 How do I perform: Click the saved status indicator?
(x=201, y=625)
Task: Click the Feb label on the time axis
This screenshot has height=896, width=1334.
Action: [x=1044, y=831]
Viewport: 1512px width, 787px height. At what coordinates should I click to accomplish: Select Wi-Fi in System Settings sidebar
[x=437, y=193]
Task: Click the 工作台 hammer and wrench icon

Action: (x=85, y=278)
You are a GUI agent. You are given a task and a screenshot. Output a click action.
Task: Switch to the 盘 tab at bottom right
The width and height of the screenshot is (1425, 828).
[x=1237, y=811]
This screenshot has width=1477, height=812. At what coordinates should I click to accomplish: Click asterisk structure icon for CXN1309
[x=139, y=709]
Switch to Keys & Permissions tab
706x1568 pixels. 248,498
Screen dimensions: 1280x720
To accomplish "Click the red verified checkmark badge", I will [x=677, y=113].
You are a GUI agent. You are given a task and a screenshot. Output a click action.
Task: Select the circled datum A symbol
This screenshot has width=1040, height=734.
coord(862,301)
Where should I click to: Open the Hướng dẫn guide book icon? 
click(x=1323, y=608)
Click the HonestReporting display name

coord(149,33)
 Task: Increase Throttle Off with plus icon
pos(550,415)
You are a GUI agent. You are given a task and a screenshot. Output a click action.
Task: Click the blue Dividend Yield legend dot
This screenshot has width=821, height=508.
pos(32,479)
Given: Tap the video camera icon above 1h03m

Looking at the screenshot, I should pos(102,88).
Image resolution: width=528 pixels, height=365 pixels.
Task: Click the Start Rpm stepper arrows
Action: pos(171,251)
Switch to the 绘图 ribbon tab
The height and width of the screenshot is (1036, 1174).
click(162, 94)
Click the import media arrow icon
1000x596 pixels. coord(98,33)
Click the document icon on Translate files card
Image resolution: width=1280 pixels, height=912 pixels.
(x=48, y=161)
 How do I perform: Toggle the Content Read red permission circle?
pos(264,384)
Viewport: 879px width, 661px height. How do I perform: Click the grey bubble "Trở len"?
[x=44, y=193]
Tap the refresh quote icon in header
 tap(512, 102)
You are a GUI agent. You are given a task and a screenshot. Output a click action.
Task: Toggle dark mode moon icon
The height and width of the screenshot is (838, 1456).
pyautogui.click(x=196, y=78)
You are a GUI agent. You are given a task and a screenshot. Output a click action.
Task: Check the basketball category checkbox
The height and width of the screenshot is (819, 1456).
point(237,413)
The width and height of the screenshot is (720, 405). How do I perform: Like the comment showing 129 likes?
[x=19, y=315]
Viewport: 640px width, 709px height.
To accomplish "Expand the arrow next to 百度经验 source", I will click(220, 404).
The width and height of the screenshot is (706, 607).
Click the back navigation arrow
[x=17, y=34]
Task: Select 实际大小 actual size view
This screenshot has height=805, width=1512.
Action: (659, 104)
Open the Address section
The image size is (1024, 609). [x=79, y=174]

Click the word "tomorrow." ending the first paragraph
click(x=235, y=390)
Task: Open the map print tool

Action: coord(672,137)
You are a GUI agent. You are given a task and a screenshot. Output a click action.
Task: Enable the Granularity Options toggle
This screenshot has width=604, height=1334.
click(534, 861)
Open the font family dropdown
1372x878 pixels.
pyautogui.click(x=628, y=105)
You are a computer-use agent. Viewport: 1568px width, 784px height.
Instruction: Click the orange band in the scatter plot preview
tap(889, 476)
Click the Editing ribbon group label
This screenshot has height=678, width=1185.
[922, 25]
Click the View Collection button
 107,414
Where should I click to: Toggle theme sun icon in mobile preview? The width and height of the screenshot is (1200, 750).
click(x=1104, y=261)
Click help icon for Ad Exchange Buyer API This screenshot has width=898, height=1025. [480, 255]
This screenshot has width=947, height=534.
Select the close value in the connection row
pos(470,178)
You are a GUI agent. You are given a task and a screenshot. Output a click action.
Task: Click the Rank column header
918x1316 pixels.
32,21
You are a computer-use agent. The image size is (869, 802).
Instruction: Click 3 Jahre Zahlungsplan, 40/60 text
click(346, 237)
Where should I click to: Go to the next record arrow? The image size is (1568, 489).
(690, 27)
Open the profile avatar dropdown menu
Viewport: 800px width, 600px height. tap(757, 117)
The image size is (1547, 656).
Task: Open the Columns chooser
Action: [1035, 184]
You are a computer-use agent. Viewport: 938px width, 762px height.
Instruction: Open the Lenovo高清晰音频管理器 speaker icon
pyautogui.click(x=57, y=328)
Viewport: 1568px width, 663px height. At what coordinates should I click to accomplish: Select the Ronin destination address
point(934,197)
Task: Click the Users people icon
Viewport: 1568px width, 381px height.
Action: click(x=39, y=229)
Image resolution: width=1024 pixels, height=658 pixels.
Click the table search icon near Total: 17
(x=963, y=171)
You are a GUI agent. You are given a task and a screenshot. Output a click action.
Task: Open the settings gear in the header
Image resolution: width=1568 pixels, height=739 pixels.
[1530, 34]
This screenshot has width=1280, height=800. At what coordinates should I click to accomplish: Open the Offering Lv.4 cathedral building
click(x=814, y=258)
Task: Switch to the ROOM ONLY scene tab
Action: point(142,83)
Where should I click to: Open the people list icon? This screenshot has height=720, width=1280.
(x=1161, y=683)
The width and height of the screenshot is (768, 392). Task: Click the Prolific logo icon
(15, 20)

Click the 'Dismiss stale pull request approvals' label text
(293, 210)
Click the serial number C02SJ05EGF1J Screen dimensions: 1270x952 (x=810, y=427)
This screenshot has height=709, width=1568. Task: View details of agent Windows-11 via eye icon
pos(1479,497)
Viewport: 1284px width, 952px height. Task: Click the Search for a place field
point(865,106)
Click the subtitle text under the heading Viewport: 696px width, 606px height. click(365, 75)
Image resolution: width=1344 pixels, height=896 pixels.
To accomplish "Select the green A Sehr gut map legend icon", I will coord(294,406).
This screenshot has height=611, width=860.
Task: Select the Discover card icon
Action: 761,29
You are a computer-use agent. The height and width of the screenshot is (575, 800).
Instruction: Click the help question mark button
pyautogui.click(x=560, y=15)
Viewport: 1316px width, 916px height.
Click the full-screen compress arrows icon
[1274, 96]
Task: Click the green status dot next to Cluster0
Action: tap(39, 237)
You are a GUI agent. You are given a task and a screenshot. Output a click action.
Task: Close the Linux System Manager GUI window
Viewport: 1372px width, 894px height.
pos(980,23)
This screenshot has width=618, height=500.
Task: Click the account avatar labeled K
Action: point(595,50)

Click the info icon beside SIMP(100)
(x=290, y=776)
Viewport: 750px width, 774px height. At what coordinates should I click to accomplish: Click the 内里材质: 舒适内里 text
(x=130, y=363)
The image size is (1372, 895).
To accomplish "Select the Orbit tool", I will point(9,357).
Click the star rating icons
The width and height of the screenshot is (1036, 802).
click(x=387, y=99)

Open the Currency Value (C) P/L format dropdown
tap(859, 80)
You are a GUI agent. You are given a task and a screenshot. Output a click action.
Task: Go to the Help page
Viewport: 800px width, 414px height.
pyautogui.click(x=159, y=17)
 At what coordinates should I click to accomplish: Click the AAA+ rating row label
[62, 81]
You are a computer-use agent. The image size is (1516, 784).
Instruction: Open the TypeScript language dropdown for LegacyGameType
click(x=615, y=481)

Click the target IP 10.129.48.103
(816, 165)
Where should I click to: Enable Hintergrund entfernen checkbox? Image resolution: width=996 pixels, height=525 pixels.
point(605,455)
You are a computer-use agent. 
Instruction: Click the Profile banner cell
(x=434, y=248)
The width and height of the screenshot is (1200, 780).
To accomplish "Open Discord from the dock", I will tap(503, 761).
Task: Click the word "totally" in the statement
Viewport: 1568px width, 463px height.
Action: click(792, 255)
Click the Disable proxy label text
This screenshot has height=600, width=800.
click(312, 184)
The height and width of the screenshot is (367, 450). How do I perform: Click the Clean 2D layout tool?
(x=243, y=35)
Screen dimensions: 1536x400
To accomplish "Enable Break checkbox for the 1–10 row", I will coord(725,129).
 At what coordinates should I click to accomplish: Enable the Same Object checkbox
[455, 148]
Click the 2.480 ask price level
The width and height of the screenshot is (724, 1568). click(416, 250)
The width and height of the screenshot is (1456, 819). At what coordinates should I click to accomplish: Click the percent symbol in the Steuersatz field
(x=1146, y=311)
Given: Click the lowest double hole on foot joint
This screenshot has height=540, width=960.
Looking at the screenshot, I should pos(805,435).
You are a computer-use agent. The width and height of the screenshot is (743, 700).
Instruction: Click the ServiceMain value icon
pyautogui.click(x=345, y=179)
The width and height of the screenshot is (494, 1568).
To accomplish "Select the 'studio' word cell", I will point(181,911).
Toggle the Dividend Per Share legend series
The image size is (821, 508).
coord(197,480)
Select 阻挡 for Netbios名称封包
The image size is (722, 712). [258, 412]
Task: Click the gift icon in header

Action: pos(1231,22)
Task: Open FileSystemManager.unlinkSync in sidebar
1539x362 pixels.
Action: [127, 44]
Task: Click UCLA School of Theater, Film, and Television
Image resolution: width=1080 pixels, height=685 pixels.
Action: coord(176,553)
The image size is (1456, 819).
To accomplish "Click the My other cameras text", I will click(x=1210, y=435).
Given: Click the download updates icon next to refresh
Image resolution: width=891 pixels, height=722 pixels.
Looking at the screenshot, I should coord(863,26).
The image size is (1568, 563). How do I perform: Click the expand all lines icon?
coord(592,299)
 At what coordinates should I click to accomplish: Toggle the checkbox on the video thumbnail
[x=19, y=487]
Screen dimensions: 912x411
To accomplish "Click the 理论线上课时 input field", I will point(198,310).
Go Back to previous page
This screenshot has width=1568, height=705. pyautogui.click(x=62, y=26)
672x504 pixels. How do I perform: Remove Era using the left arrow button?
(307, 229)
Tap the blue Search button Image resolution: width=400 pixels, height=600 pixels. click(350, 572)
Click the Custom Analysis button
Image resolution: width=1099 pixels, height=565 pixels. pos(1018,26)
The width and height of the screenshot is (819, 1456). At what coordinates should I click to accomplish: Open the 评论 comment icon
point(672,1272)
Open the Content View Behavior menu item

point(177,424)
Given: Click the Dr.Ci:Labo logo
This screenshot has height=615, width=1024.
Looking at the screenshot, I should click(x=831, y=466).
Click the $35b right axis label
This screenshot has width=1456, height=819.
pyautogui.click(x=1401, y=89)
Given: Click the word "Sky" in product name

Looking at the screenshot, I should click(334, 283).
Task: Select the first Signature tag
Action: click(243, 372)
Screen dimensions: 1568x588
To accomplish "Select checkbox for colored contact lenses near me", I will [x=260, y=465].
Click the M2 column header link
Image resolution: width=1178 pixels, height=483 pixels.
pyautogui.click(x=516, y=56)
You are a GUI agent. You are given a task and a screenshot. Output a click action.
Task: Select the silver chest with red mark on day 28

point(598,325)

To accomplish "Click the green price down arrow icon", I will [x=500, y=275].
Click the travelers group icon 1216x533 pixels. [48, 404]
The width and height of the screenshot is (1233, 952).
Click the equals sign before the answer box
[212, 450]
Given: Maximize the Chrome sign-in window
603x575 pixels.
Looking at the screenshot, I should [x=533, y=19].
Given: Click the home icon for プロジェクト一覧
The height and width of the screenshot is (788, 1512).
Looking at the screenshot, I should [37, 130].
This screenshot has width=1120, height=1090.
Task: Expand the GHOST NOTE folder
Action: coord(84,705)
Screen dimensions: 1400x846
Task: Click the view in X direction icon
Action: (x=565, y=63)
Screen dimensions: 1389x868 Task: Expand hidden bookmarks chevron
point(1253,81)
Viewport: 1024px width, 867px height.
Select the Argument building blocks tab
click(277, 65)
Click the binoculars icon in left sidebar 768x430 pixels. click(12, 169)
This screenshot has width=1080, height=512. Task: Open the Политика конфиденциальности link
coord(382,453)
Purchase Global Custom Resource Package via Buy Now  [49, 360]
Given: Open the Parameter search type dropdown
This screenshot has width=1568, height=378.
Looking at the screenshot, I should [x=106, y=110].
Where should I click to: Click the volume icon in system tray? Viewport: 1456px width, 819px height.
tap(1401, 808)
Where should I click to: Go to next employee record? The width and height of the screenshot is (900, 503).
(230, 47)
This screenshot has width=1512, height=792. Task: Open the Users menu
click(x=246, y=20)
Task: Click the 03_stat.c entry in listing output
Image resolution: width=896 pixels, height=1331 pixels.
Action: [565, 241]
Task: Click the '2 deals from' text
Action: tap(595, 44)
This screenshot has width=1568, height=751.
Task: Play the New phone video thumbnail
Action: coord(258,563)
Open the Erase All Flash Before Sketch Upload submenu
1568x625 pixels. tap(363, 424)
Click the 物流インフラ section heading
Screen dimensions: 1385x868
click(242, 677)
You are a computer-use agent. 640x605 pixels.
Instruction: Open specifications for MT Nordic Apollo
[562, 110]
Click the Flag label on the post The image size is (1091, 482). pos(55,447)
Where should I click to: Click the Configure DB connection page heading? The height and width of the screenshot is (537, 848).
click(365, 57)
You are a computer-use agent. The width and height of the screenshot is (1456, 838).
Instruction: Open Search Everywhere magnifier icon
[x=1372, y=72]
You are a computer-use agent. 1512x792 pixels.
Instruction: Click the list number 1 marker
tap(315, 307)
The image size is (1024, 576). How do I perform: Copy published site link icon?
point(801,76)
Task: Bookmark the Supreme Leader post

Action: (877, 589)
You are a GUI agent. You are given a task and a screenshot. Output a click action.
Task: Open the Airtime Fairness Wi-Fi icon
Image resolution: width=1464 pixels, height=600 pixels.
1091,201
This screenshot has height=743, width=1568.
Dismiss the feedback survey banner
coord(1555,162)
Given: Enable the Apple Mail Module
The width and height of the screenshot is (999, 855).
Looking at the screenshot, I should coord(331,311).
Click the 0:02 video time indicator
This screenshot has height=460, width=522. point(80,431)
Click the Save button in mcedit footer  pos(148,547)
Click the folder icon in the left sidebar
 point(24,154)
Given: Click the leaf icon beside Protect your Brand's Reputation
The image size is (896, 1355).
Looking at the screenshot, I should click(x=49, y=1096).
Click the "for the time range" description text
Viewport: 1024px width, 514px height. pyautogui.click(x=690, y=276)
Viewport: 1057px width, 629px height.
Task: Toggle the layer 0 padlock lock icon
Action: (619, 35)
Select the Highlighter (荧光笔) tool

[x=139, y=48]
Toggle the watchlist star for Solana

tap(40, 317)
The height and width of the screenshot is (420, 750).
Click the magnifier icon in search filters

**EXERCISE REQUIREMENTS**
Reproduce the records verbatim, from the line containing "Open the Address section" through the line containing "pyautogui.click(x=628, y=105)", with both of those lines included.

**OUTPUT OF THE EXERCISE**
Open the Address section
The image size is (1024, 609). [x=79, y=174]

Click the word "tomorrow." ending the first paragraph
click(x=235, y=390)
Task: Open the map print tool

Action: coord(672,137)
You are a GUI agent. You are given a task and a screenshot. Output a click action.
Task: Enable the Granularity Options toggle
This screenshot has width=604, height=1334.
click(534, 861)
Open the font family dropdown
1372x878 pixels.
pyautogui.click(x=628, y=105)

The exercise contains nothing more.